When she told me the details of her plan, I was more astounded than ever. She had taken Dr. Willis into her full confidence. (He had been to us father and physician both ever since our father's death.) He entirely approved of her course. He was to say--which indeed he could do conscientiously--that her health imperatively required an entire change of climate, and that he had advised her to spend at least one year abroad. It had always been one of John's and Ellen's air-castles to take all the children to England and to Germany for some years of study. She proposed to take the youngest four, leaving the eldest girl, who was her father's especial pet and companion, to stay with him. A maiden aunt of ours was to come and keep the house, and I was to stay with the family. This was the hardest of all.

"Ellen, I cannot!" I exclaimed. "Do not--oh, do not trust me. I shall never have strength. I shall betray all some day and ruin all your hopes."

"You cannot, you dare not, Sally, when I tell you that my life's whole happiness lies in your silence. John is unobservant and also unsuspicious. He has never had an intimate relation with you. You will have no difficulty.

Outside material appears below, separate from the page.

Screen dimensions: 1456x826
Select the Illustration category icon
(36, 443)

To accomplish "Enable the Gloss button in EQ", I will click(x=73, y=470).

But you must be here,--because, dear, there is another reason," and here her voice grew very unsteady, and tears ran down her cheeks.

"In spite of all my faith, I do not disguise from myself the possibility of the worst. I cannot believe my husband would ever do a dishonorable thing. I do not believe that Emma Long would. And yet, when I remember what ruin, has overtaken many men and women whom we believed upright, I dare not be wholly sure. And I must know that some one is here who would see and understand if a time were approaching at which it would be needful for me to make one last effort with and for my husband face to face with him. Unless that comes, I do not wish you to allude to the subject in your letters. I think I know just how all things will go. I believe that in one year, or less, all will be well. But if the worst is to come, you with your instincts will foresee it, and I must be told. I should return then at once. I should have power, even at the last moment, I believe, to save John from disgrace. But I should lose his love irrecoverably; it is to save that that I go."

I could say but few words. I was lifted up and borne out of myself, as it were, by my sister's exaltation. She seemed more like some angel-wife than like a mortal woman. Before I left her room at noon, I believed almost as fully as she did in the wisdom and the success of her plan.

There was no time to be lost. Every day between the announcement of her purpose and the carrying of it out, would be a fearful strain on Ellen's nerves. Dr. Willis had a long talk with John in his office while Ellen was talking with me. John came home to dinner looking like a man who had received a mortal blow. Dr. Willis had purposely given him to understand that Ellen's life was in great danger. So it was, but not from the cough! At first John's vehement purpose was to go with them. But she was prepared for this. His business and official relations were such that it was next to impossible for him to do it, and it would at best involve a great pecuniary sacrifice. She overruled and remonstrated, and was so firm in her objections to every suggestion of his of accompanying or following her, that finally, in spite of all his anxiety, John seemed almost piqued at her preference for going alone. In every conversation on the subject I saw more and more clearly that Ellen was right. He did love her--love her warmly, devotedly.